I’m away with my writing friends again – not that far from home, just along the coast from where we live in our little village by the sea. We’re in Devon, in Lynmouth, in a smallish cottage, just big enough for three, on the banks of the River Lyn. We can hear the water rushing and tumbling past us all the time. When we first arrived, after settling in, I opened the door and said ‘good heavens, it’s raining!’ but it was just the sound of the river. It seemed lovely, and almost romantic, and the water dashing over the rocks is spectacular. Yesterday we put on our walking boots and trekked up the side of the gorge, following the well-trodden footpath and admiring the natural beauty and the sparkling, gushing water below. I confess, I didn’t go as far as my friends did, slowed down by a painful knee and hip, but I sat on a handy bench, pulled out my notebook and did some wild writing.
We first came across wild writing on a previous writing retreat when we attended a workshop delivered by the amazing Natasha Carthew. It’s something which appealed to us, we loved the idea of it, but for whatever reason, I’ve never done any, and I don’t think my fellow writers have either. So yesterday, sitting on a wooden bench while my friends carried on up the narrow and rocky path, apart from taking photos, I decided not to look at my phone, but to just sit and enjoy being there. Wild writing! it suddenly came to me – this was an ideal situation to wild write! It was a lovely day so my paper wouldn’t get soggy and nor would I, I was sitting on a comfy bench and not on the ground with a tree root digging into my behind or an errant branch poking in my ear, the bench was without a back so I wouldn’t nod off in the pleasant sunshine and with the Rover Lyn singing its mesmerising song – yes! I would do some writing.

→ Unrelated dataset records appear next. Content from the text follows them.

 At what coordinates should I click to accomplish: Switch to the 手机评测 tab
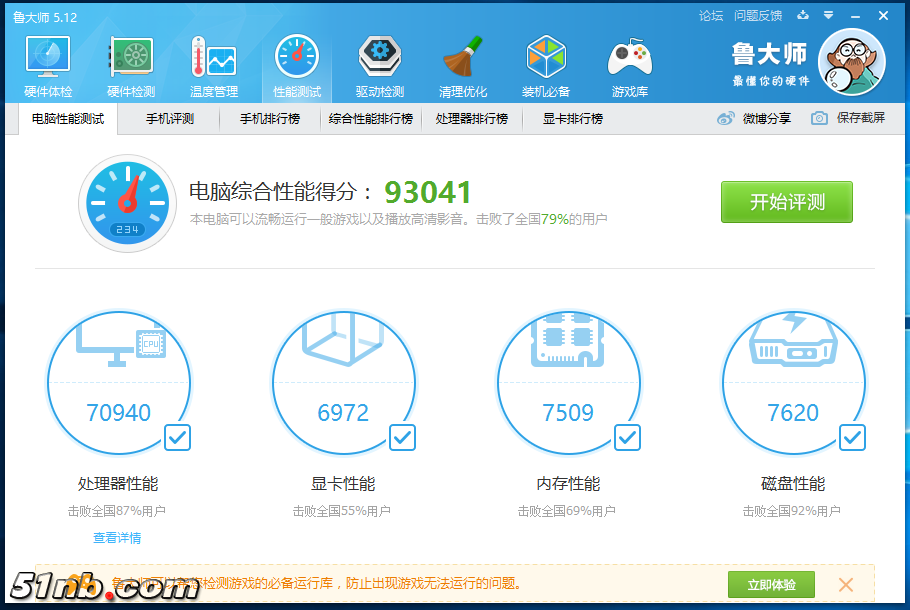click(x=169, y=119)
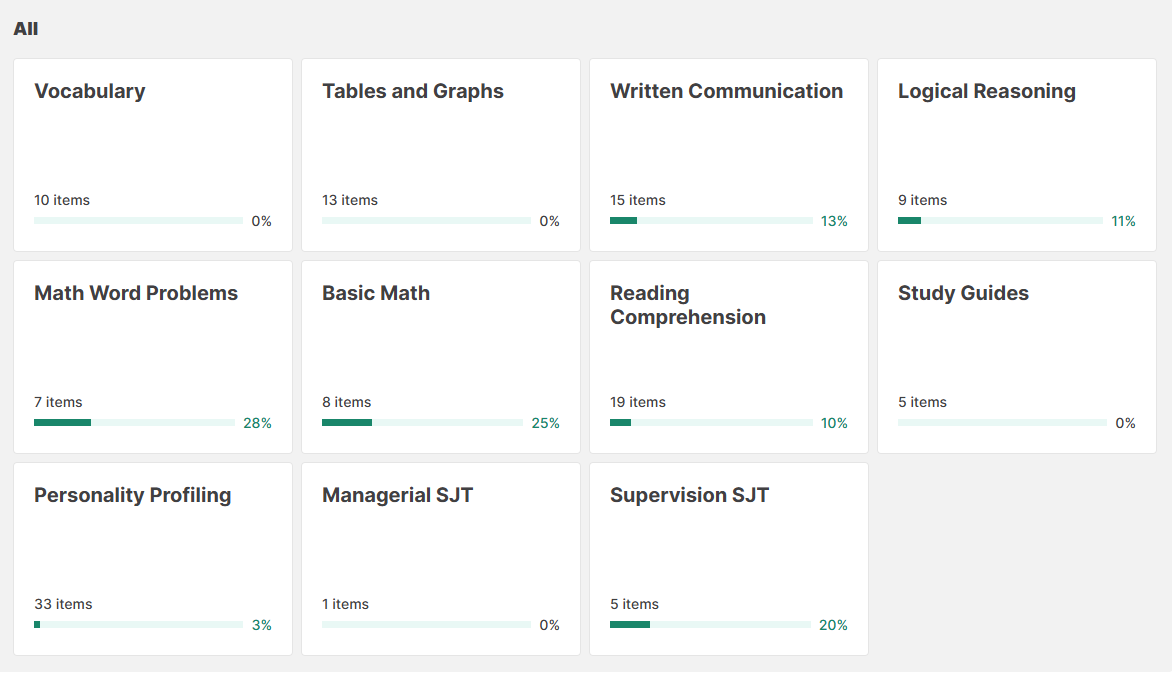Open the Vocabulary category card

(x=90, y=91)
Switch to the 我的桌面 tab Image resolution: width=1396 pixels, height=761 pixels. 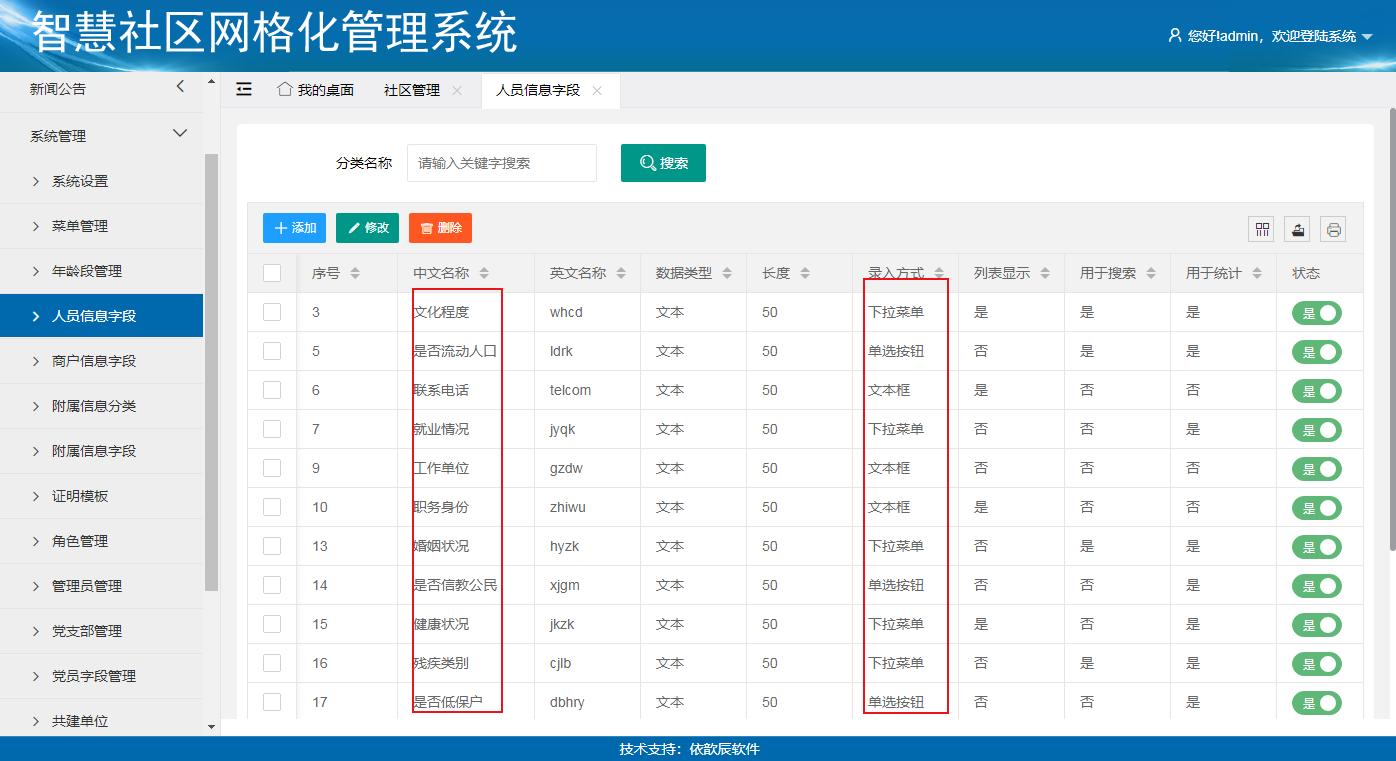(x=315, y=90)
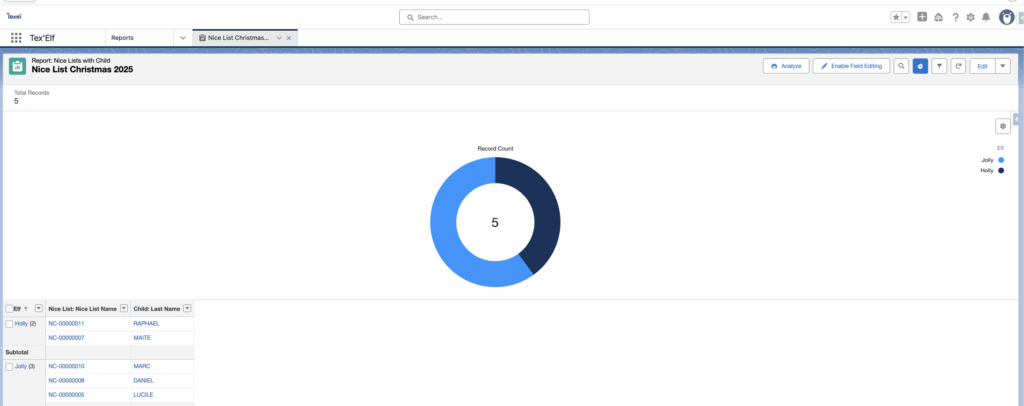Open the Child: Last Name column menu
Image resolution: width=1024 pixels, height=406 pixels.
coord(187,309)
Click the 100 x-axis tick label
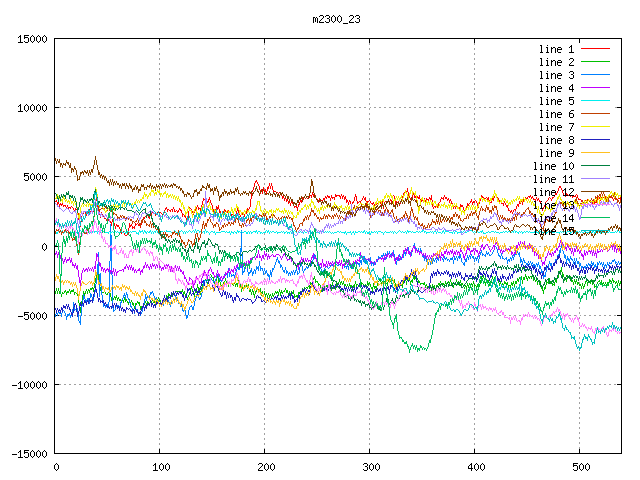 [x=160, y=467]
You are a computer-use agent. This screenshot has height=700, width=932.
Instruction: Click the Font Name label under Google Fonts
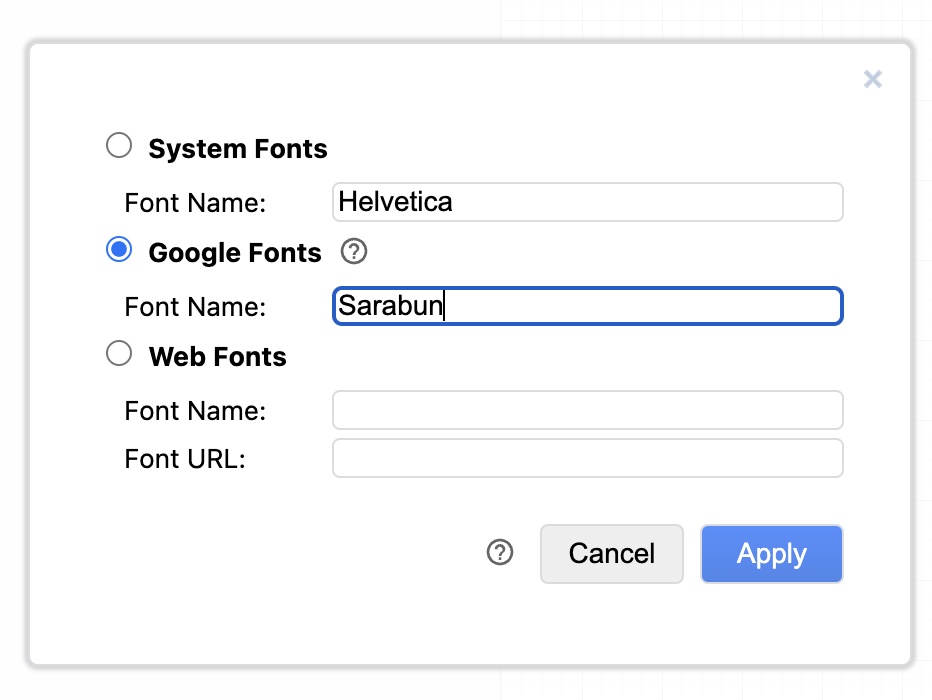(195, 307)
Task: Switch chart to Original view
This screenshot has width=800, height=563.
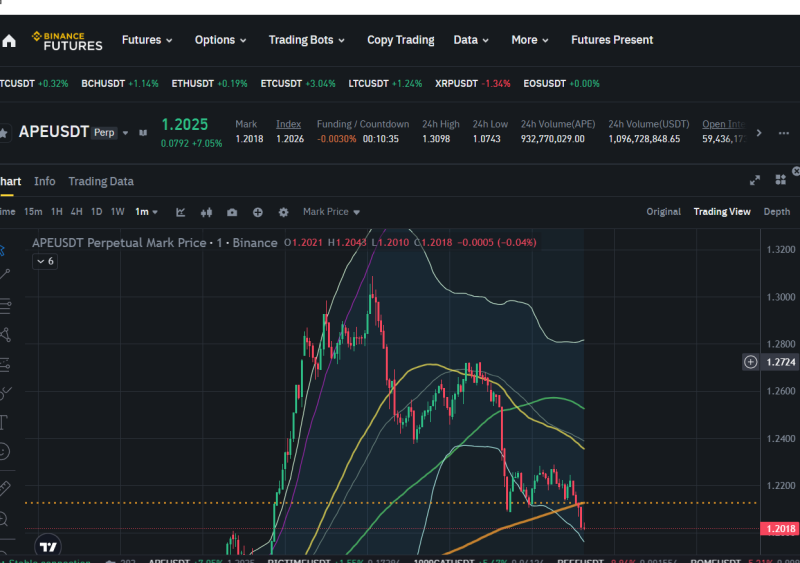Action: coord(663,212)
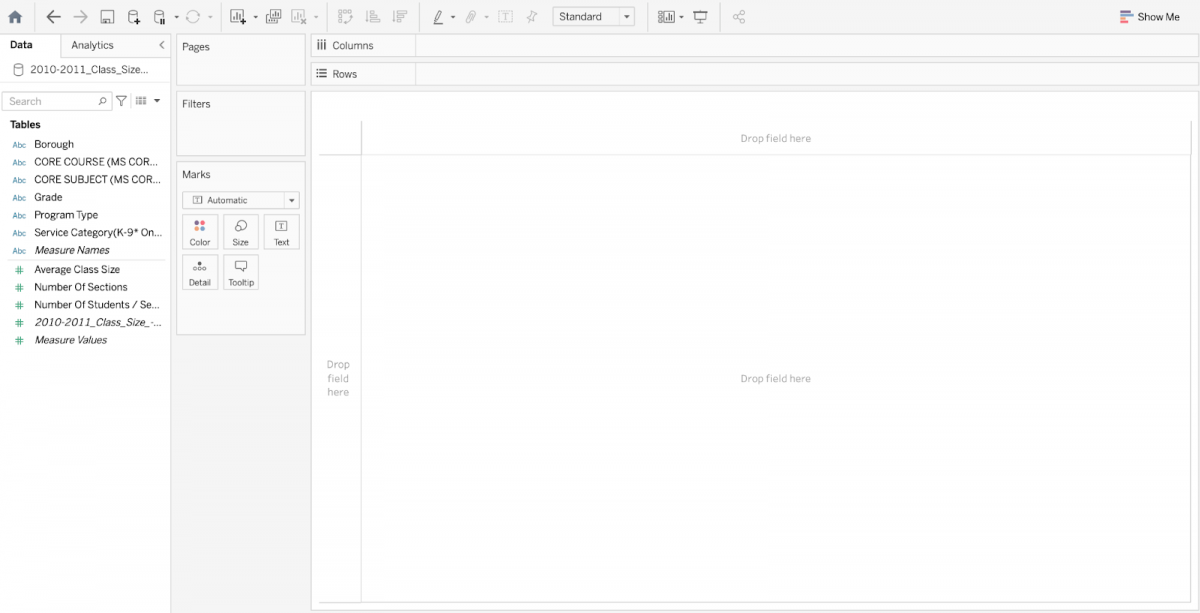Select the Sort Ascending toolbar icon
1200x613 pixels.
pyautogui.click(x=370, y=16)
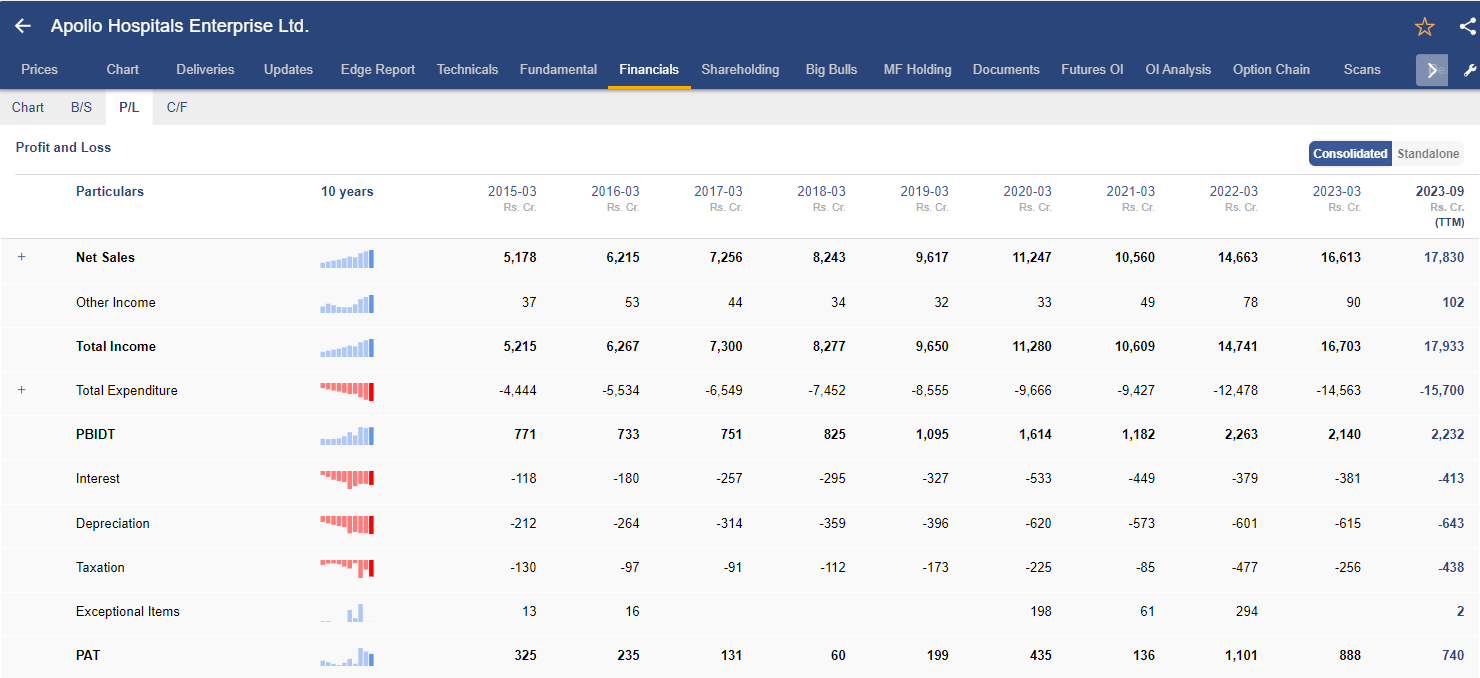Click the 2015-03 year header
The width and height of the screenshot is (1480, 678).
click(512, 191)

I took out my lovely writing slope which I had received as a birthday present, found notebook and pen, and began. I didn’t want to just write a description, I wanted to use language to try and capture the the being here somehow. My first experience of doing such a thing, and it was quite interesting to just take in the atmosphere, sounds, smells and sights, and without thinking too much, letting my thoughts flow onto the paper. I slowed to a halt, packed up my writing slope, and walked a little way further up the steep path and came across another bench with a different view. Out came my slope, out came my notebook, and I wrote again.
I haven’t yet looked at what I wrote. Will it seem corny and trite? will it seem silly and superficial, will it prompt me to do it again, to do it more often? I wonder… (slight message there!)